Dubai’s Drug Bust Nets Over $1 Billion in Pills Ravaging Mideast

Dubai customs agents foiled what was likely one of the largest drug smuggling operations in the Middle East, seizing nearly 14 tons of a highly addictive stimulant known as captagon and arresting six suspects.

(Bloomberg) — Dubai customs agents foiled what was likely one of the largest drug smuggling operations in the Middle East, seizing nearly 14 tons of a highly addictive stimulant known as captagon and arresting six suspects. 

The pills, with street value of nearly 4 billion dirhams ($1.1 billion), were hidden inside 651 doors and 432 decorative panels and shipped on five containers, the United Arab Emirates’ minister of the interior, Sheikh Saif bin Zayed Al Nahyan, said on X, formally known as Twitter.

Sometimes called the “poor man’s cocaine,” captagon is an amphetamine-type substance like speed that can trigger a boost in energy and alertness as well as a sense of euphoria or invincibility. Already popular in parts of the Middle East with everyone from teenagers to low-income construction workers, the narcotic is easy to make. It’s also been associated with militants in Iraq and Syria.

A video released on Thursday showed the suspects under surveillance moving the haul from Dubai into a neighboring emirate. Authorities said they were arrested “red-handed,” though the UAE’s announcement didn’t mention where the containers originated or name the suspects behind them.

The Dubai captagon haul represents the third-largest seizure in recent years. In 2021, Malaysian authorities — tipped off by their counterparts in Saudi Arabia — impounded about 95 million tablets, weighing around 16 tons and having an estimated market value of about $1.2 billion, concealed inside rubber trolley wheels. 

The previous year, Italy seized some 84 million pills, weighing about 14 tons and valued at $1.1 billion. Hidden in containers of paper rolls and metal gears, they arrived at the port of Salerno from the Syrian port city of Latakia.

Selling for around $3 to $25 per tablet, captagon is primarily produced and trafficked by individuals and groups tied to Syrian President Bashar Al-Assad and his ally, the Lebanese militia Hezbollah, according to the US State Department and Treasury, the UK’s Foreign Office as well as independent researchers. 

Captagon has become a vital revenue generator for Assad and his inner circle who are heavily sanctioned by the West for their bloody crackdown on protesters starting in 2011. 

The trafficking of captagon has generated business to the tune of $7 billion to $10 billion over the past three years, with most of the profits benefiting Assad and his allies in neighboring Lebanon, according to the Washington-based think tank the New Lines Institute.

‘Vital’ Profits

“Captagon is vital for the Syrian regime, Assad’s family, militias and institutions in the army,” Samih al-Maaytah, Jordan’s former minister of information, told Al Jazeera last week. “They’re all profiting from it.”
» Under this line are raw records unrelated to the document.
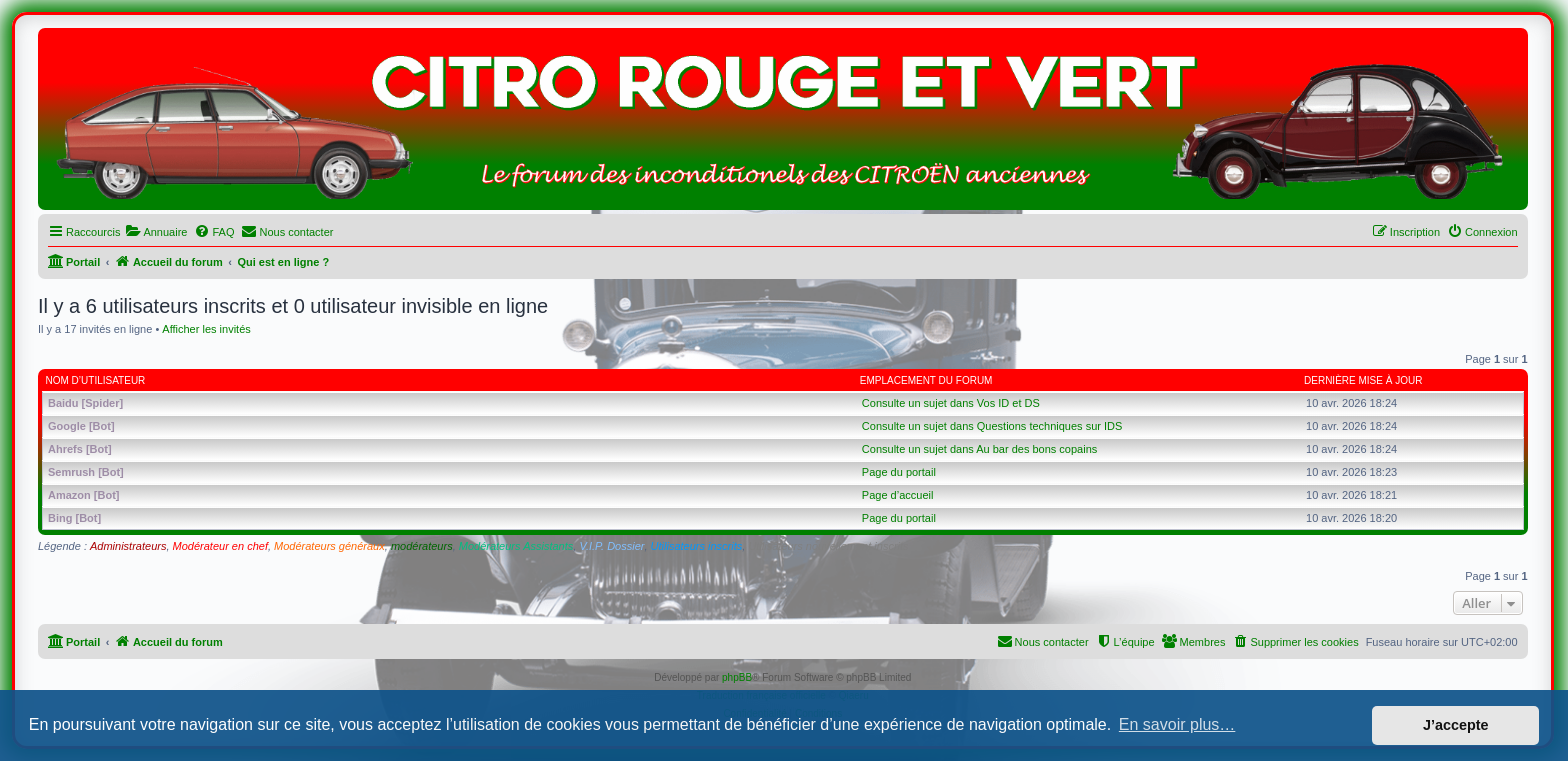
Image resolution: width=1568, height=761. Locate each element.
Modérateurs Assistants (516, 546)
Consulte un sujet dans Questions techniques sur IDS (992, 426)
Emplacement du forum (926, 380)
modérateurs (422, 546)
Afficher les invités (206, 329)
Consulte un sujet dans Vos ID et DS (951, 403)
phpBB (737, 677)
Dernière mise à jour (1363, 380)
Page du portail (899, 472)
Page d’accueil (898, 495)
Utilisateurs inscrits (697, 546)
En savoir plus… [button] (1177, 724)
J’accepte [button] (1456, 725)
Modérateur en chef (220, 546)
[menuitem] (156, 232)
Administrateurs (128, 546)
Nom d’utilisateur (96, 380)
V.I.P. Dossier (611, 546)
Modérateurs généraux (329, 546)
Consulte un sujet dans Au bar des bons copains (979, 449)
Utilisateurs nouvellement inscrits (828, 546)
Jordan has mobilized its army at the border with Syria and has conducted strikes inside its neighbor against suspected production sites and individuals involved in trafficking as it struggles to stem the flow of the drug across the porous frontier. 

In an unusually frank remarks, Maaytah said Assad could be using the proliferation of captagon to punish Jordan and other Arab countries in the region that previously supported opposition politicians and rebel groups who sought to topple the Syrian leader at the onset of the nation’s 2011 uprising.

European officials have told Bloomberg the drug’s spread was now becoming a threat to Europe, with Assad using his leverage to get sanctions relief from the West and reconstruction funds from wealthy Arab states.